Guanajuato: Most rooftops have small water holding tanks, or tinacos.

Visiting friends in Guanajuato, I experience what a different relationship these people have with water, at least from us in California— and United States, for that matter. Respecting water is so much more immediate and personal. If water is short, it is turned off by the city. You are left with what is in your tinaco, or roof holding tank, if you have one, or what you have stored in bottles and buckets. You do not let water run down the drain until it gets hot: you gather it in buckets and use it to flush the toilet. Because city water is contaminated,  you use only purified, filtered, or bottled water for drinking or brushing your teeth. And you use bottled water prudently as well, as in Guanajuato it has been hand carried up or down stone steps to your door from distant places, as water has been carried for ages.

This part of Mexico has had more rain these last four years than the West of United States, but residents are still careful about how they manage water. With this kind of care, water becomes a living entity, and the care of water, an act of respect. It is a respect that we must acquire in California, a respect that must extend to all things of the earth. We have used water as if it is limitless, and the dark lesson of the drought is this: it is not limitless, and it has requirements for its health.

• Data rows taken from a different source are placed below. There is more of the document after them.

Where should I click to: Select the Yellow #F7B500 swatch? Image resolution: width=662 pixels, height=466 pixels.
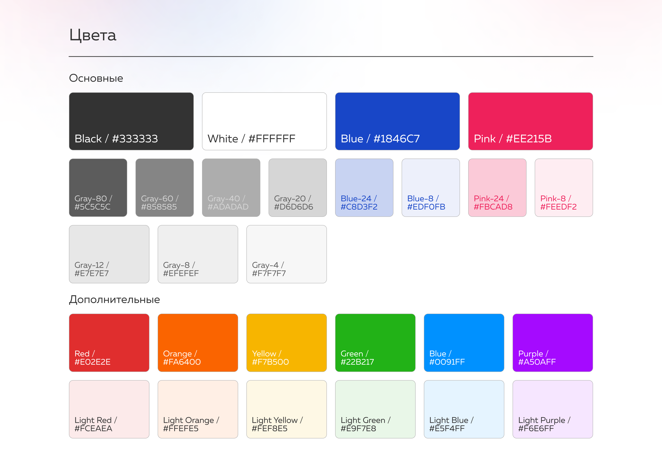pyautogui.click(x=286, y=342)
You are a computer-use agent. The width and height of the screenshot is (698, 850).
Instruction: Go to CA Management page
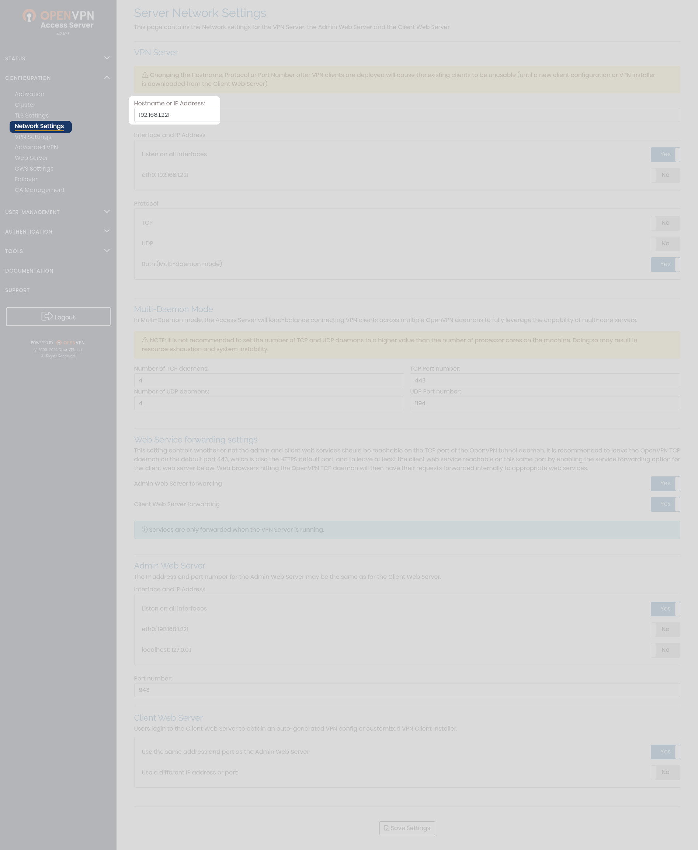[x=39, y=190]
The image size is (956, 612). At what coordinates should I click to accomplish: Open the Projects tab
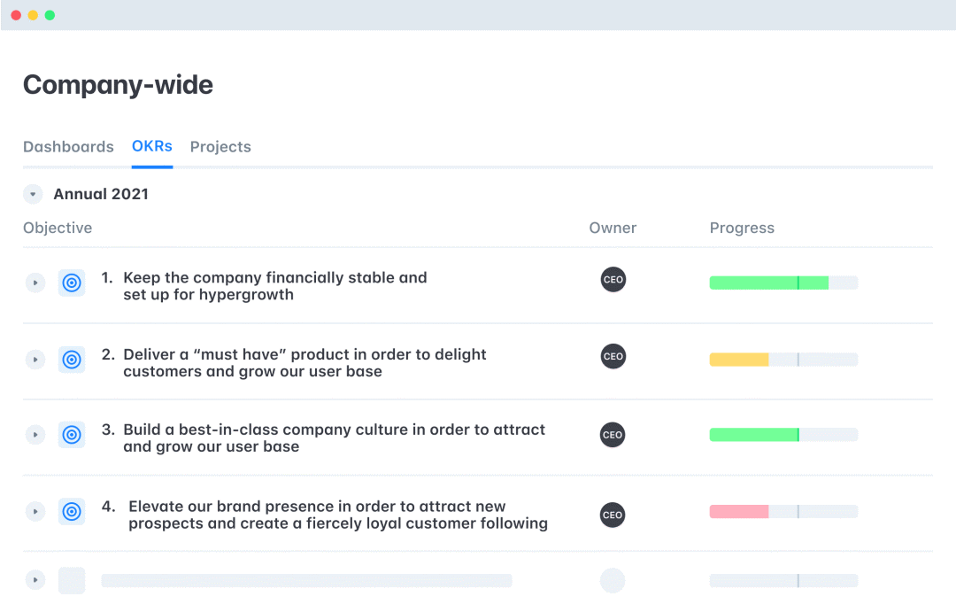[220, 147]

In several places I have written about the November 2014 Future First! Second Women’s Congress in Minneapolis in which over 450 of us drew up a Bill of Rights for Water. We divided in groups to list the rights of streams, aquifers, lakes and oceans, as well as our responsibility to these various gatherings of water. (See blogs: Joanna Macy and Sustaining the Gaze; Mary Pipher’s Answer to Willful Ignorance; A Bill of Rights for Water; Supporting Pollinators and Future First! ) Attorneys, psychologists, biologists, and laypeople worked to form a document that is both authoritative and poetic. And because in some indigenous cultures the law is sung, and several indigenous cultures were represented, the last day the final result was sung as the attorneys presented the document to the Congress. It begins:

We, the women and men of the second Women’s Congress, have gathered on behalf of the waters of the world. Water speaks as one voice. She weaves together and through the lands of the world, has deep seas above and below the surface, flows from the mountaintops and in the veins of every living being. She has spoken and we are opening our ears to listen. The song she sings is one of deep anguish. She is calling upon us to be her guardian.

We have much to learn about being guardians of the waters of the world from cultures who have made do with much less. Implicit in many of these cultures are methods that afford an intimacy and a resulting respect for water. And for many of us it may involve things as simple as a bucket and a prayer offering our gratitude to Living Water.